Belge Alıntısı:
O gergin 12 Eylül günlerinde, kasaba sanki Türkiye gibidir: siyasal kutuplaşmalar, Stalin posterli odalarda devrimi tartışan hızlı gençler, eyyamcı başkan, şaşkın bürokrasi, korkak eşraf, kararlı asker ... Hangi ideolojiden oldukları koltuklarının altındaki Cumhuriyet ya da Tercüman gazetesinden belli olanlar ... Kütüphaneye 'müşteri bulmak' için, yıllar önce verilen Kıbrıs şehidinin mezarına gömülmüş olan televizyon bulup çıkarılır ve yine Emin'in katkısıyla hizmete konur!. ..

Yazılı Görev A: Belge alıntısına göre kütüphaneye müşteri bulmak amacıyla hizmete konan televizyon nereden bulunup çıkarılmıştır?
Yazılı Görev B: 12 Eylül günlerindeki kasabayı anlatan alıntıyı, son cümlesinden sonra gelecek biçimde sürdürünüz.

Veri Bölümü:

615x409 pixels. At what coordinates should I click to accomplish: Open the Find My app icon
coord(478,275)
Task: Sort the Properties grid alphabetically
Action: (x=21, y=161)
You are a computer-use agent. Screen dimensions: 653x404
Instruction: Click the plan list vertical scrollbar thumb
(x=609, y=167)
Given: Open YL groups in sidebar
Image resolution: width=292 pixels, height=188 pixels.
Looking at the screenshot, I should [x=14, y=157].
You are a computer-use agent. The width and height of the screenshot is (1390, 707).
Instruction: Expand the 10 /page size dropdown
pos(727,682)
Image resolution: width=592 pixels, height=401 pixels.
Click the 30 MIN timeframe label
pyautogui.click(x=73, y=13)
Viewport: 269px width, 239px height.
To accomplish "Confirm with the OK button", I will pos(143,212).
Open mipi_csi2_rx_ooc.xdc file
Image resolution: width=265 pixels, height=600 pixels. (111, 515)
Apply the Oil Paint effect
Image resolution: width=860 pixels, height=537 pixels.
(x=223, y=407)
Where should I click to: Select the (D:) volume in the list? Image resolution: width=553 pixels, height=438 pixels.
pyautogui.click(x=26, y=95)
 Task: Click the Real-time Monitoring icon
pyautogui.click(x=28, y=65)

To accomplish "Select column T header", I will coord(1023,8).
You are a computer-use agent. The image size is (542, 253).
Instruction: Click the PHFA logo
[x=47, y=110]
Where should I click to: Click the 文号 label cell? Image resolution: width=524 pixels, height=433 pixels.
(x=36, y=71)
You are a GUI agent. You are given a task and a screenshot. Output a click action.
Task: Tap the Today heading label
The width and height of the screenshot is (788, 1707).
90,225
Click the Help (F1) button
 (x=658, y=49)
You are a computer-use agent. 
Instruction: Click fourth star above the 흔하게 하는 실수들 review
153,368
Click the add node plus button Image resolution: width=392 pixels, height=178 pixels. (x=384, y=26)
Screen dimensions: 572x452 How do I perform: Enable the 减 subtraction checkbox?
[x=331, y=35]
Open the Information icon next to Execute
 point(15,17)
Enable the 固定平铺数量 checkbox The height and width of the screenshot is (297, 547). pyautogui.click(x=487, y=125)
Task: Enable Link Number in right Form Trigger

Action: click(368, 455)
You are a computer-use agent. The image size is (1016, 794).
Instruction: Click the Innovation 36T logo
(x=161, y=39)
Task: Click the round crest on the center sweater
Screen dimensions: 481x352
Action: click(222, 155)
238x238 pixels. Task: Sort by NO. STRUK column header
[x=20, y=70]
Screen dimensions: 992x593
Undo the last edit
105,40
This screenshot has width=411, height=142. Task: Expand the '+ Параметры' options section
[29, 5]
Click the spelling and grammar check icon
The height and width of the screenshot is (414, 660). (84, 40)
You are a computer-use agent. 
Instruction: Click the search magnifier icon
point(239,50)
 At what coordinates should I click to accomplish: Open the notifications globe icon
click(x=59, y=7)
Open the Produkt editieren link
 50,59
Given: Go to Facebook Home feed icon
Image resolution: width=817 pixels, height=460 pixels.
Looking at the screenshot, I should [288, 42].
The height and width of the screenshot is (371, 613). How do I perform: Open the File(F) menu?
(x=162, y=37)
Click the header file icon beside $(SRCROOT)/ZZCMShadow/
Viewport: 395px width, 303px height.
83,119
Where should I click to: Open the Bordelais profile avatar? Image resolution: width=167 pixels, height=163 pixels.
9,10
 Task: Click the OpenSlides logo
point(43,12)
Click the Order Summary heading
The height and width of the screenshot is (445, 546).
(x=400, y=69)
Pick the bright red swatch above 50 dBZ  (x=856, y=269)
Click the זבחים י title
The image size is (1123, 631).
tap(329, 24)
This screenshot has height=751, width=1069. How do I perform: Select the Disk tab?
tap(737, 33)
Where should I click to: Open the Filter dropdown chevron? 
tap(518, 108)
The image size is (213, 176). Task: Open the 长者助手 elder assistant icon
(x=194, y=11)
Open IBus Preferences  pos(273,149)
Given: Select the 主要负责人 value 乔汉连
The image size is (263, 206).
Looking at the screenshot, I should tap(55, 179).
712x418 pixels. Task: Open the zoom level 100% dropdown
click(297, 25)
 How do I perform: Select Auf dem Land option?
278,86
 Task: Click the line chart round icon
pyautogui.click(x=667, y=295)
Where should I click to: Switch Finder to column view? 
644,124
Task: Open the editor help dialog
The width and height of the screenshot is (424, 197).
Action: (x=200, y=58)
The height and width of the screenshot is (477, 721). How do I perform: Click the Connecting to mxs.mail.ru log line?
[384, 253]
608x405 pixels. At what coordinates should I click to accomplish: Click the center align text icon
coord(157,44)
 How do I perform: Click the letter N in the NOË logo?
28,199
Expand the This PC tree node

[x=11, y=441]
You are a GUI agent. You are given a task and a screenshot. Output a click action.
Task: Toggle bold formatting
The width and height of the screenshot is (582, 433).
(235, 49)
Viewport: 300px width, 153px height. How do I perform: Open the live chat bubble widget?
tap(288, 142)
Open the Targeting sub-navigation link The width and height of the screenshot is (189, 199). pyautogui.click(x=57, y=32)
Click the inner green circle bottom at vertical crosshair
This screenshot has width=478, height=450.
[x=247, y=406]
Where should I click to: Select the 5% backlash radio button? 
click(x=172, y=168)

Sonuç A: Yıllar önce verilen Kıbrıs şehidinin mezarından.

Sonuç B:
Yılmaz Erdoğan'ın zekası, ortalama Türk zekasından üstündür. Yüreği de bizim ortalama yüreğimizden daha büyük ... O Anadolu bozkırında geçmiş çocukluğunu hatırlar, sanırım daha da hatırlayacaktır. Ve böylece ortaya oyunlar, filmler çıkar.

Vizontele Tuuba, belki her anı insanı güldüren, kahkahalarla izlenen bir film değildir. Ama tıpkı oyunlarında olduğu gibi ve üstelik bu kez sinemanın katkısıyla daha da etkili biçimde, bir büyük ve alaycı Türkiye panoramasıdır bu ... Sanki küçük fırça darbeleriyle oluşturulmuş bir büyük 12 Eylül dönemi tablosu, yer yer güldüren, sürekli gülümseten, oldukça düşündüren, çeşitli inceliklerle donanmış bir film.

Erdoğan işin sinema yanına da asılmıştır. Çekimler hep en düşünülmüş biçimdedir: örneğin başlarda, binanın içindeki hareketi, iniş çıkışları uzaktan tarayan plan ya da oturan dört kişiyi önce yukardan alıp sonra onların hizasına inerek yüzlere dönen kamera hareketi ...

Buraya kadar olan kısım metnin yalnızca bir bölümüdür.